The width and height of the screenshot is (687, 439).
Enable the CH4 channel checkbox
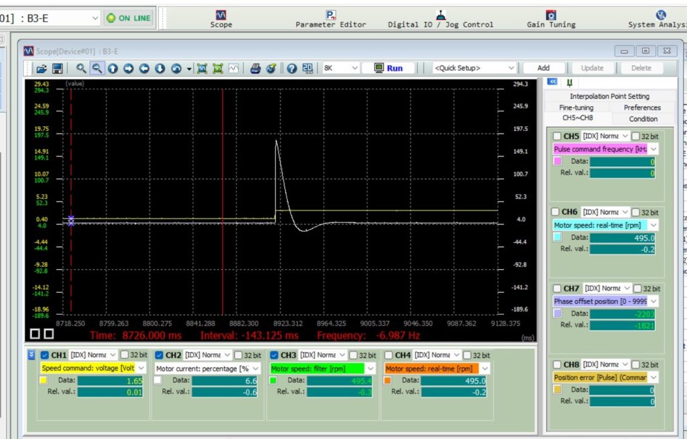pos(388,354)
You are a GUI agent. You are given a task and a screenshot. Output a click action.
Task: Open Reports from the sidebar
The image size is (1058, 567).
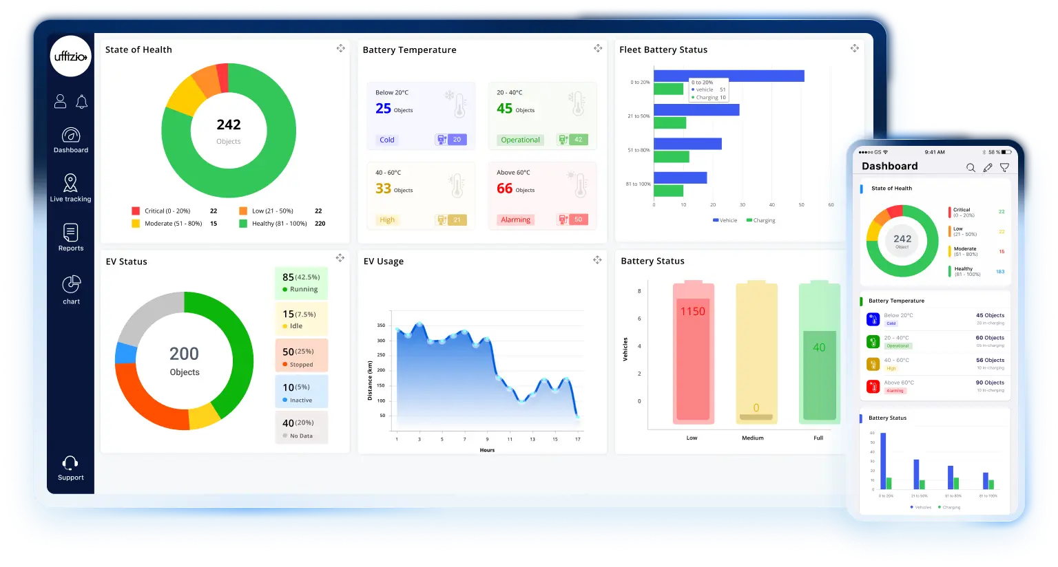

Exercise: An exact copy of the records above is needed, free of pictures.

Exercise solution:
The width and height of the screenshot is (687, 439).
Enable the CH4 channel checkbox
pos(388,354)
You are a GUI agent. You are given a task and a screenshot. Output a click action.
Task: Open Reports from the sidebar
The image size is (1058, 567).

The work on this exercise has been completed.